[Records from a collection]
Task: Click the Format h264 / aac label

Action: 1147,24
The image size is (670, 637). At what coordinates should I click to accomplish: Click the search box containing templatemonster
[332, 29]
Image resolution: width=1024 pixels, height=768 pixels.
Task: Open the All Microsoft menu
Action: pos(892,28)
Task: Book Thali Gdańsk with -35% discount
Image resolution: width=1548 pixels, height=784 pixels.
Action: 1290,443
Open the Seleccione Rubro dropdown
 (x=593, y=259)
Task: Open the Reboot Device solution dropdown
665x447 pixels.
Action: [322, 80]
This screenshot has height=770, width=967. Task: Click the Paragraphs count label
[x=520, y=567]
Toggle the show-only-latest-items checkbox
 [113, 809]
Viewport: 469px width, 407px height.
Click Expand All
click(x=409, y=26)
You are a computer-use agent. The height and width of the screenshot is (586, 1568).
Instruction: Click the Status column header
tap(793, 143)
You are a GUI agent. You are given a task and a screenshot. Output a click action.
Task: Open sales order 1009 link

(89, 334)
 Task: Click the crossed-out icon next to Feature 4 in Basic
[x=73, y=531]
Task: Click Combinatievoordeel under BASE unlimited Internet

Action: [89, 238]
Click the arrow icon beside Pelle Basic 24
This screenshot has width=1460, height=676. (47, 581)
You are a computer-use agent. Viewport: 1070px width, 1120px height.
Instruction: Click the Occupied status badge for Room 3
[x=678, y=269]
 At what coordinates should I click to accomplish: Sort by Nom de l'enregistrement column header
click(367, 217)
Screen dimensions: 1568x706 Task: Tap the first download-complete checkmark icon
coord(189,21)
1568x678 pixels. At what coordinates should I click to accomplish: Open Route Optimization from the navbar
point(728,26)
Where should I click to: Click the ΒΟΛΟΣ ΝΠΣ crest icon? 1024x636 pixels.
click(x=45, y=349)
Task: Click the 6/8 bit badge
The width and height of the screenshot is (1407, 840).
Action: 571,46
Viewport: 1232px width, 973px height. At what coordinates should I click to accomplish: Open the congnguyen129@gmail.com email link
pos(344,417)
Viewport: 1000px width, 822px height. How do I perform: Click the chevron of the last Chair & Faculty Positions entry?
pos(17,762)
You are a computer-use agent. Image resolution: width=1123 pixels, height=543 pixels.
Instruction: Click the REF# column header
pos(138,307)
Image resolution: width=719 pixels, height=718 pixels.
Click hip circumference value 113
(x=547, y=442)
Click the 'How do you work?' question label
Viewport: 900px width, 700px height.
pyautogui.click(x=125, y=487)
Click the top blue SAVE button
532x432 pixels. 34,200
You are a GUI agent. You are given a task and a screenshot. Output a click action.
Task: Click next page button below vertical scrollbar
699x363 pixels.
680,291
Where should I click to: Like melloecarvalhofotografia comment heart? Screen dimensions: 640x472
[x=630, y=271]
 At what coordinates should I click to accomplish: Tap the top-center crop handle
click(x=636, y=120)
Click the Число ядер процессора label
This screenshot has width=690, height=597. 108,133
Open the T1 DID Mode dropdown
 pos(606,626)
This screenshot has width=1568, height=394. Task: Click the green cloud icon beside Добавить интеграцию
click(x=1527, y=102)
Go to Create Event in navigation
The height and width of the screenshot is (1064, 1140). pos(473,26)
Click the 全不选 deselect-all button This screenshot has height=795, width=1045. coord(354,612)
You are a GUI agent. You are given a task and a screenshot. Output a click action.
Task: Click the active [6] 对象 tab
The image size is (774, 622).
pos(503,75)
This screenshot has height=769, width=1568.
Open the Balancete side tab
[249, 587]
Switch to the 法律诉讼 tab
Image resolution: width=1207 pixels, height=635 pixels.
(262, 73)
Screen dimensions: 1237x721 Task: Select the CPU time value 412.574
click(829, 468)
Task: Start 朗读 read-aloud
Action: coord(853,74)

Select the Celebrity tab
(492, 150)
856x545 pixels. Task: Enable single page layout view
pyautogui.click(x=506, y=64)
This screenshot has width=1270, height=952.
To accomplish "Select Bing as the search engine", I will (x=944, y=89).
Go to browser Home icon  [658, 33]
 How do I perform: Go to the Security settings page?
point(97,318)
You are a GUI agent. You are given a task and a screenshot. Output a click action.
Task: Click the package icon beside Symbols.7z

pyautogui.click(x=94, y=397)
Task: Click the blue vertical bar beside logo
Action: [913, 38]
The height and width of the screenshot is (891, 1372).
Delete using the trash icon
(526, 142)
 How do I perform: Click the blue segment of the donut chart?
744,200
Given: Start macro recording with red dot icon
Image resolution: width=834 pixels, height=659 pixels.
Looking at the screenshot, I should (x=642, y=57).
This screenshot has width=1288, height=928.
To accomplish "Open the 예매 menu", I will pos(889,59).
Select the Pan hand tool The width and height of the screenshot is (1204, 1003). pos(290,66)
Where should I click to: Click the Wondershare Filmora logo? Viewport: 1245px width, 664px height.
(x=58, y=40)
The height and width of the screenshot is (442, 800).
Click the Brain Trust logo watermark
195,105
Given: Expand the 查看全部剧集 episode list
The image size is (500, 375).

__INSTRUCTION__
Copy out word for word the lines from the one containing "At what coordinates should I click to accomplish: Sort" through the one containing "532x432 pixels. 34,200", both included.

__ANSWER IN FULL__
 At what coordinates should I click to accomplish: Sort by Nom de l'enregistrement column header
click(367, 217)
Screen dimensions: 1568x706 Task: Tap the first download-complete checkmark icon
coord(189,21)
1568x678 pixels. At what coordinates should I click to accomplish: Open Route Optimization from the navbar
point(728,26)
Where should I click to: Click the ΒΟΛΟΣ ΝΠΣ crest icon? 1024x636 pixels.
click(x=45, y=349)
Task: Click the 6/8 bit badge
The width and height of the screenshot is (1407, 840).
Action: 571,46
Viewport: 1232px width, 973px height. At what coordinates should I click to accomplish: Open the congnguyen129@gmail.com email link
pos(344,417)
Viewport: 1000px width, 822px height. How do I perform: Click the chevron of the last Chair & Faculty Positions entry?
pos(17,762)
You are a computer-use agent. Image resolution: width=1123 pixels, height=543 pixels.
Instruction: Click the REF# column header
pos(138,307)
Image resolution: width=719 pixels, height=718 pixels.
Click hip circumference value 113
(x=547, y=442)
Click the 'How do you work?' question label
Viewport: 900px width, 700px height.
pyautogui.click(x=125, y=487)
Click the top blue SAVE button
532x432 pixels. 34,200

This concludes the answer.